Journal of Global Change Data & Discovery2020.4(2):176-182


Citation:Liu, Y. F., Lv, B. R., Peng, L., et al.Training Samples Dataset for Building Identification in the Urban Village[J]. Journal of Global Change Data & Discovery,2020.4(2):176-182 .DOI: 10.3974/geodp.2020.02.14 .

DOI: 10

Training Samples Dataset for Building
Identification in the Urban Village

Liu, Y. F.1,2  Lv, B. R.1,3  Peng, L.1  Wu, T.1,3  Liu, S.4

1 Aerospace Information Research Institute, Chinese Academy of Sciences, Beijing 100101, China;

2 Ucastech (Beijing) Smart Co. Ltd., Beijing 100080, China;

3 University of Chinese Academy of Sciences, Beijing 100049, China;

4 Beijing Qingruanhaixin Technology Co. Ltd., Beijing 100085, China



Abstract: Identifying buildings from remote sensing imagery is an important basic methodology used in urban management. The distribution pattern of the building clusters, especially the high density of buildings and narrow streets, among other aspects, are more critical for urban managers. Based on the remotely sensed images obtained in Google Maps, 2328 samples of building clusters in an urban village were drawn by using LabelMe software. The building information was extracted by using the Mask R-CNN, which is an example of a segmentation algorithm used in deep learning. The data set includes: (1) original sample images (Buildingsample_pic); (2) sample segmentation results (Buildingsample_mask), and; (3) sample segmentation annotation (Buildingsample_info). The data set consists of 6984 data files in three data folders, having .png and .yaml data formats. The data set’s size is 499 MB (compressed into one file: 498 MB). The research paper related to the data set will be published in the Proceedings of the first China Digital Earth Conference.

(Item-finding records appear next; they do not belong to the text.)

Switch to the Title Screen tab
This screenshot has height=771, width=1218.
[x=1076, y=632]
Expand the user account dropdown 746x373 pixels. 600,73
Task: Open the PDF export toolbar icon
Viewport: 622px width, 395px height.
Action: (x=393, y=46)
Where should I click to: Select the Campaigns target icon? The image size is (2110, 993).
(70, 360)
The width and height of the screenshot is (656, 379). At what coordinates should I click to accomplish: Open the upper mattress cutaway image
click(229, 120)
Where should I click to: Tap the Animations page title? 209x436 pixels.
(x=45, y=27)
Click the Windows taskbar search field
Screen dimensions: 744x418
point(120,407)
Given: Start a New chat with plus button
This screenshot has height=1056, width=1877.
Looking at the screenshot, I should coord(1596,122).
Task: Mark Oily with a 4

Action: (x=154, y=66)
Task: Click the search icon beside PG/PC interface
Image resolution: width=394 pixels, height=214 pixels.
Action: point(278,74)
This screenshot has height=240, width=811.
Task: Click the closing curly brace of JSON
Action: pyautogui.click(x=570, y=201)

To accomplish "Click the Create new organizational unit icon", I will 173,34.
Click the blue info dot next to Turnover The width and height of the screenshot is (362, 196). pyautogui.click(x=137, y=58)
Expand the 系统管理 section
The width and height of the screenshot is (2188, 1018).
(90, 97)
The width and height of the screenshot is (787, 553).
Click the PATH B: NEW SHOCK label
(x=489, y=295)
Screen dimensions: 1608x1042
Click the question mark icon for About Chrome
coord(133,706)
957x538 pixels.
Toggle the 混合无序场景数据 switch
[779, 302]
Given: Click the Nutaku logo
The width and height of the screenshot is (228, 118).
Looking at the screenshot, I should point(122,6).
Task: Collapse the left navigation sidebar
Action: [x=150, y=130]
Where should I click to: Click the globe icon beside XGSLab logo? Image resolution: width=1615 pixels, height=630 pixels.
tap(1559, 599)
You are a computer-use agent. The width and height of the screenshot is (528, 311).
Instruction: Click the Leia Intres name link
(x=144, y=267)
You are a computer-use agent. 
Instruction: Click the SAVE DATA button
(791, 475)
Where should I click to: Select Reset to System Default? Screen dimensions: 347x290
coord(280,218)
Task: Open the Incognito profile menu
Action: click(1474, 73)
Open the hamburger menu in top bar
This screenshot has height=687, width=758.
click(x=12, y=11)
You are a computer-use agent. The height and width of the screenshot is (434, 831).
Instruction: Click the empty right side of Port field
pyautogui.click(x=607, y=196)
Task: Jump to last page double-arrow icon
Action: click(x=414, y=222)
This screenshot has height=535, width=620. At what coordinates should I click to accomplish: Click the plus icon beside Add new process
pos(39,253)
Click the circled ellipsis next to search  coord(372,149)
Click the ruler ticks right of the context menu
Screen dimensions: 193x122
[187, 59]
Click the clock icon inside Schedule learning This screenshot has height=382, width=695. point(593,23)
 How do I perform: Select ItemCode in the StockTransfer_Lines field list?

Keywords: urban village; building cluster; deep learning; Mask R-CNN; Proceedings of the first China Digital Earth Conference

1 Introduction

With the continuous development of urban construction and urban governance, the problem of the urban village is now of widespread concern [1,2]. The urban village is a residential area built on the original rural collective’s land and farmers’ homestead during phases of urban expansion, in which buildings are an important part. Urban village buildings are disordered and heterogeneous pathological settlement patterns perhaps best described as “city is not like city, village is not like village” [3]: because of its high density of buildings, narrow streets and lanes, illegal building and other characteristics, the urban villages’ shape is diverse and is structurally complex, which has always been a contentious and difficult topic in academic research. The urban village building community is a target subject, with discernable structural characteristics, in the analysis of remotely sensed images of urban areas, because of its unique distribution and patterning. In recent years, with advances in artificial intelligence and deep learning techniques, many scholars have begun to research how to apply deep learning to extract buildings from such imagery. Compared with a data-driven method and model-driven method, the building extraction process based on machine learning requires less prior knowledge and it can achieve high extraction accuracy when using suitable samples [4-7]. In this paper, a large and medium-sized city in northern China was selected as the sample drawing basis. By using Google Maps remote sensing imagery, with a spatial resolution of 0.11 m, a total of 2328 urban village building samples were drawn by LabelMe software. This study provides basic data for remote sensing image analysis based on deep learning, specifically the case segmentation algorithm mask R-CNN, and includes an application case of the case segmentation sample. This work has practical significance for applying artificial intelligence information extraction in urban governance.

2 Metadata of the Dataset

The data set name, its short name, author information, geographical region, data age, spatial resolution, data format, data volume, data set composition, data computing environment, data publishing and sharing service platform, data sharing policy and other information of the sample data for training samples dataset of “Building Identification in the Urban Village” [8] (Samples_BuiUrbanVill) are shown in Table 1.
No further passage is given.